● **GIVEN DATA**:
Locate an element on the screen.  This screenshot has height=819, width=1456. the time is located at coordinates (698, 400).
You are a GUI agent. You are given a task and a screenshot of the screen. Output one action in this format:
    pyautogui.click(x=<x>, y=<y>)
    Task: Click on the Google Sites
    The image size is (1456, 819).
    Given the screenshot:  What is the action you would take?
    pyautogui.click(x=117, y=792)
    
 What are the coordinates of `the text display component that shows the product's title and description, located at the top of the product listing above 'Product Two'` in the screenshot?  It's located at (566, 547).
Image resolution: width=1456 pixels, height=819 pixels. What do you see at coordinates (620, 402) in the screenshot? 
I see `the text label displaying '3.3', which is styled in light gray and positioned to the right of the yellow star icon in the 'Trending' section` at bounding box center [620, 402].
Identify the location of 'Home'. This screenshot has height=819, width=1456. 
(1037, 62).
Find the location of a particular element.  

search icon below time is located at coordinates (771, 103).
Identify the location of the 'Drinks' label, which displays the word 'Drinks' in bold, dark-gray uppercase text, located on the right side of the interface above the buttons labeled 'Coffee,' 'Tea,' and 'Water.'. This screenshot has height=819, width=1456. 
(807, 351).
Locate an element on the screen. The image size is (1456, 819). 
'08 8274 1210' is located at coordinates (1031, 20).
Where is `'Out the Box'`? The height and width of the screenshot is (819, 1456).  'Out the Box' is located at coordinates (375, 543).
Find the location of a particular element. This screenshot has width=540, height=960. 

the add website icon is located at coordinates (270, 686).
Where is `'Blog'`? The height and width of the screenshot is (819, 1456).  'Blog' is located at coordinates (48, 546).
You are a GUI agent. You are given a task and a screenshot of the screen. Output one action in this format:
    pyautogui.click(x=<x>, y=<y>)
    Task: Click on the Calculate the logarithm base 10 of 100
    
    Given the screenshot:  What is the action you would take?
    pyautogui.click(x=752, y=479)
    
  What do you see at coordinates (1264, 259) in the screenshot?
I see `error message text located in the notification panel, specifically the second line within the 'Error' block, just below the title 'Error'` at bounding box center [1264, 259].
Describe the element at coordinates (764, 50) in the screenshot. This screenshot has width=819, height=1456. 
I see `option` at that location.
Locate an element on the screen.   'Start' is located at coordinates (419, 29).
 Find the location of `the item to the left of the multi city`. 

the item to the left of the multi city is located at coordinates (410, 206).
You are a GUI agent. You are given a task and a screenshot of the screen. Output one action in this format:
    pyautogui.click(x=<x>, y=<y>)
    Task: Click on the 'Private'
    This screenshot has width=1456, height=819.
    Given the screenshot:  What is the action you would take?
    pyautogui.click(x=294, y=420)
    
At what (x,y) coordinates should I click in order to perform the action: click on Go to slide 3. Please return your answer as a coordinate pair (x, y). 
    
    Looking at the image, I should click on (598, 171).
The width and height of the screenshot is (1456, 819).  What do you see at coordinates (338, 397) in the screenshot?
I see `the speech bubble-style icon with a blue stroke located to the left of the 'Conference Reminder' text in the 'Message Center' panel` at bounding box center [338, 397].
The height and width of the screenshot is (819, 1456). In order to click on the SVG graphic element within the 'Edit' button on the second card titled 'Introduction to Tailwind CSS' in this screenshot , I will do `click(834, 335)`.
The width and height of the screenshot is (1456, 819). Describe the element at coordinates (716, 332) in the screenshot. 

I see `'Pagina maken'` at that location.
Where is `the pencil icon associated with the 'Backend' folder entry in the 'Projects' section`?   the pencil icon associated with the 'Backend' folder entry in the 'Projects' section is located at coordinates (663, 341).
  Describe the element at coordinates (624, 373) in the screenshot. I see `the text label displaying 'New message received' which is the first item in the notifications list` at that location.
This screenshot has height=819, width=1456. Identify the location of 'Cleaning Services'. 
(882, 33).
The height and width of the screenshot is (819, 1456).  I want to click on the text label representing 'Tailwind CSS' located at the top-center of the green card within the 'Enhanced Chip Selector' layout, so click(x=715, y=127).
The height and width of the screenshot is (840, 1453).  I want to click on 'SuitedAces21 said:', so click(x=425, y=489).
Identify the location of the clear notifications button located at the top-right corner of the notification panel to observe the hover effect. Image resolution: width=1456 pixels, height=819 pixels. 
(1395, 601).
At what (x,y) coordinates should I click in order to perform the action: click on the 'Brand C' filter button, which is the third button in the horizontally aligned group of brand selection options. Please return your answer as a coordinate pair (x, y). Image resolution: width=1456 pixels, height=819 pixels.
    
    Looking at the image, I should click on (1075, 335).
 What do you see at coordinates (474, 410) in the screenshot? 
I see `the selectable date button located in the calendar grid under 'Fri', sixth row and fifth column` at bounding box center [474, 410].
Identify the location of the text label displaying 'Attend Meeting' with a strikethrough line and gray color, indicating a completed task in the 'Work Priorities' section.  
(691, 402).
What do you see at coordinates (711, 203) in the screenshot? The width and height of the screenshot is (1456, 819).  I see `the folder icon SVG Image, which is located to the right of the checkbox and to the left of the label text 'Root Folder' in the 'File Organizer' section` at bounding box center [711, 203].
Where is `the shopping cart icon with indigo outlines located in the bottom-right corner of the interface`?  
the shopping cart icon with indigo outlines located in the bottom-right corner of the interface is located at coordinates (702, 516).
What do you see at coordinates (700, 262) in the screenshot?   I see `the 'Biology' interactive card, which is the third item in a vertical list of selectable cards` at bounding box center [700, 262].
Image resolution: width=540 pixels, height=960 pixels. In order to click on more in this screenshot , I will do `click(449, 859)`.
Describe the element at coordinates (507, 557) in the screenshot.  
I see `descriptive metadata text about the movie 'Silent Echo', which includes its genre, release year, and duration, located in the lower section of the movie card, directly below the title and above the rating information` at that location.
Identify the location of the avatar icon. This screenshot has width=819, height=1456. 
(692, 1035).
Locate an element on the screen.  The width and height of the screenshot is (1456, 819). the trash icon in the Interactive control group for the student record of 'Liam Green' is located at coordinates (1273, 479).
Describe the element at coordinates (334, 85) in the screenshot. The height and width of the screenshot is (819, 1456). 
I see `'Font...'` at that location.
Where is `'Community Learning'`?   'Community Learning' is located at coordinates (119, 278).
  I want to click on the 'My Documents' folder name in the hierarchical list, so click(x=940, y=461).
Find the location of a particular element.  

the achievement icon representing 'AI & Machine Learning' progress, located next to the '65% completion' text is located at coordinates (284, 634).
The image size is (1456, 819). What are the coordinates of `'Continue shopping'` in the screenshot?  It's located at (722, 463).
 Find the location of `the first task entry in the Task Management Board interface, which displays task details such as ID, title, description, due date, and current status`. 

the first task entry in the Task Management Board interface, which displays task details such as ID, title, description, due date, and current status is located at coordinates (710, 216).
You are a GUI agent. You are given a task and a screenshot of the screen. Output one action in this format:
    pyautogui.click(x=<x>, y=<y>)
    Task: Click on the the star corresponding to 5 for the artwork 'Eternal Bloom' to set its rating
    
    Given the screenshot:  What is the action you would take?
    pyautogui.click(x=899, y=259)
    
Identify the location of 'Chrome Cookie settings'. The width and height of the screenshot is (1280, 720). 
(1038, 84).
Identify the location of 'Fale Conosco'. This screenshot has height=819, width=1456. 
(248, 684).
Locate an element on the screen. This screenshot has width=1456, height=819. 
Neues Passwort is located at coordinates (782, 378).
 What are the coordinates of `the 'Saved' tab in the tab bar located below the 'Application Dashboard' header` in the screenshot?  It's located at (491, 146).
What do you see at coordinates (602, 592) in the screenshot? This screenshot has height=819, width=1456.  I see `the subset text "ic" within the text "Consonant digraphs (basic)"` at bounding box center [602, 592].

● **JOB**:
Give back everything from the start of the records down to the line containing "search icon below", including that line, reproduced word for word.

● **EXERCISE RESPONSE**:
Locate an element on the screen.  This screenshot has height=819, width=1456. the time is located at coordinates (698, 400).
You are a GUI agent. You are given a task and a screenshot of the screen. Output one action in this format:
    pyautogui.click(x=<x>, y=<y>)
    Task: Click on the Google Sites
    The image size is (1456, 819).
    Given the screenshot:  What is the action you would take?
    pyautogui.click(x=117, y=792)
    
 What are the coordinates of `the text display component that shows the product's title and description, located at the top of the product listing above 'Product Two'` in the screenshot?  It's located at (566, 547).
Image resolution: width=1456 pixels, height=819 pixels. What do you see at coordinates (620, 402) in the screenshot? 
I see `the text label displaying '3.3', which is styled in light gray and positioned to the right of the yellow star icon in the 'Trending' section` at bounding box center [620, 402].
Identify the location of 'Home'. This screenshot has height=819, width=1456. 
(1037, 62).
Find the location of a particular element.  

search icon below time is located at coordinates (771, 103).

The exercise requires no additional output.